Observar el sufrimiento de seis animales fue horrible, pero apartar la mirada habría implicado perderse de una oportunidad para aprender. “Te enseñas a tomar distancia: eres una científica y estás reuniendo datos”, comentó Menna Jones, ecóloga especializada en marsupiales que vio cómo un cáncer transmisible llamado enfermedad del tumor facial del demonio de Tasmania aniquiló a casi el 90 por ciento de esos animales en Australia.
En un artículo de 2006, Clark y McGowan mencionaron que el brote del virus del Nilo Occidental period “un experimento pure, pero fuera de management” que dio como resultado varios “eventos sociales poco comunes”. Con tanto territorio libre, las hembras jóvenes de cuervo, quienes a menudo se dispersan a grandes distancias, se instalaron cerca y permanecieron en contacto cercano con sus padres. Una hembra adulta que perdió a su pareja y su cría se juntó con el macho viudo de un territorio vecino y luego dio la impresión de haber adoptado a los hijos del macho cuando él también murió. El año siguiente, los hijos adoptivos incluso la ayudaron a criar a sus propios hijos con un nuevo macho. “El virus del Nilo Occidental nos dejó clara la importancia que tiene para un cuervo ser parte de un grupo”, comentó Clark.

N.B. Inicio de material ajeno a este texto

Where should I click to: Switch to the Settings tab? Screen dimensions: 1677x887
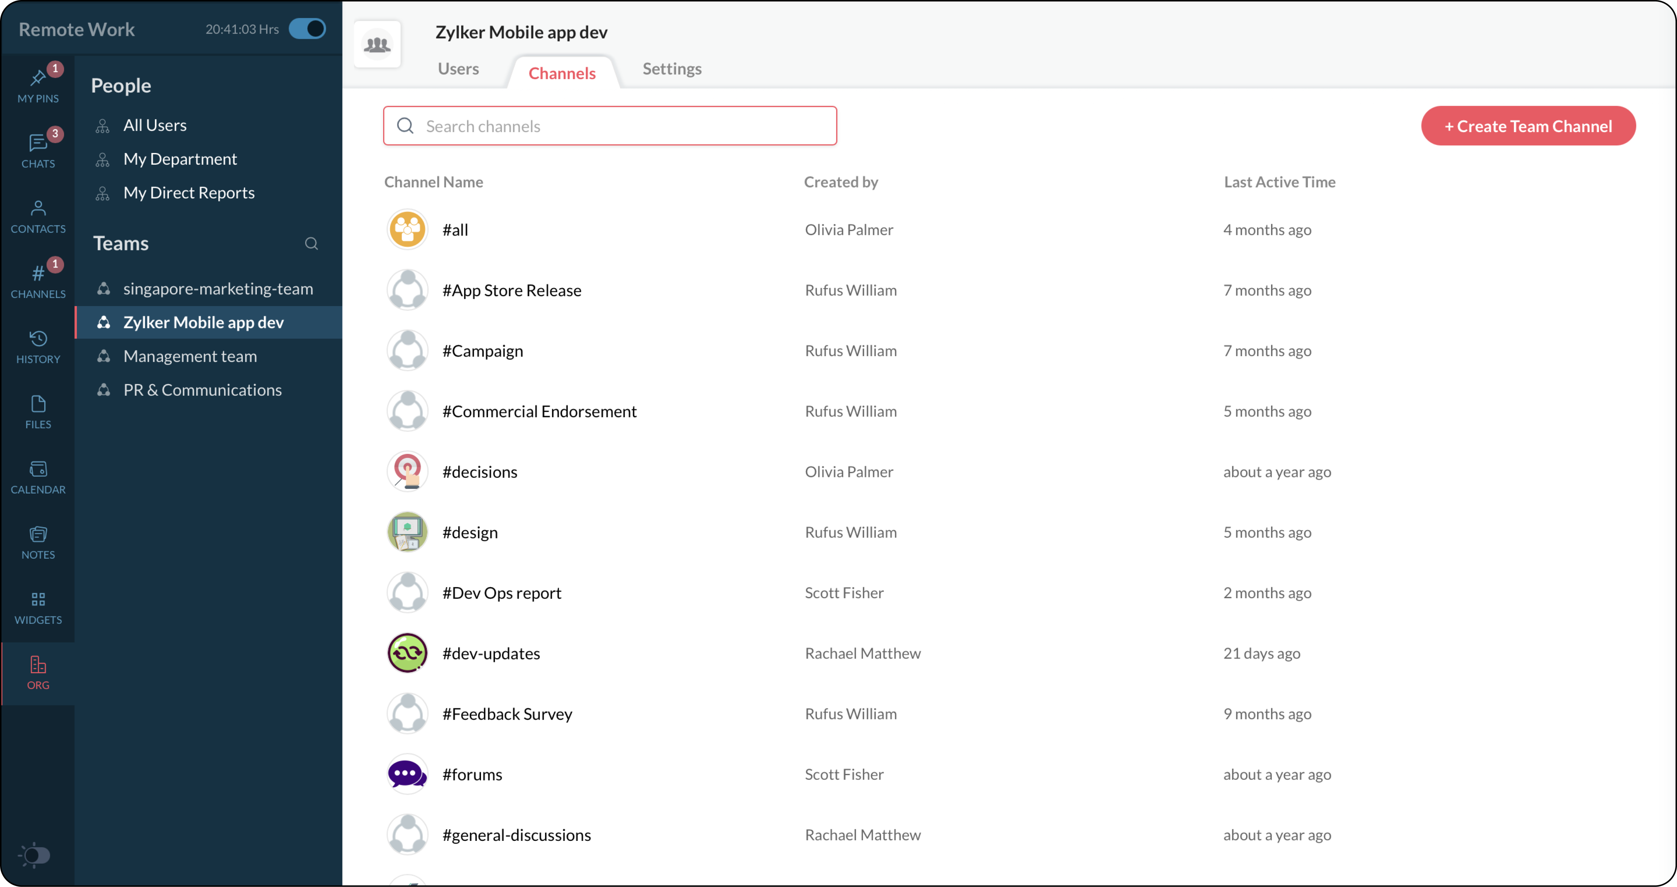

Muchos de nosotros podríamos decir lo mismo de nuestra propia experiencia durante la pandemia de la COVID-19. Las historias sobre los cuervos infectados que dormían en nidos comunales te hacen agradecer las opciones del distanciamiento social y el aislamiento (“No les puedes poner mascarillas a los leones”, dijo Packer). También te ayuda a comprender la gran cantidad de fallas que cometemos debido a nuestra propia naturaleza como seres sociales. “Creemos que esta pandemia es una experiencia peculiarmente humana, pero en realidad es la experiencia de todos los animales que son muy sociales”, explicó Clark. En vez de considerar a los animales silvestres como símbolos de esperanza o libertad, tal vez podríamos reconocerlos simplemente como criaturas parecidas a nosotros que tan solo disponen del azar merciless de la selección pure para equilibrar los beneficios de la comunidad y la cooperación en contra de los riesgos de las enfermedades.
Esa lección está escrita en toda la naturaleza, incluso entre los animales más vigorosos… incluso entre los verderones más brillantes de mi balcón. Los estudios han demostrado que los verderones con colores más brillantes tienden a ser más resistentes a las infecciones y que las plumas en las colas de los verderones que sobrevivieron los brotes de tricomoniasis en Estonia eran más oscuras que las de los pájaros que murieron. Este tipo de hallazgos han llevado a los científicos a proponer la hipótesis de que las aves evolucionaron para tener colores llamativos con el fin de promocionar sistemas inmunitarios resistentes entre sus parejas potenciales. Documentar las enfermedades de los animales puede transportarnos a las fuentes de su belleza. Los rostros del sufrimiento y el esplendor no siempre son tan distintos como parecen.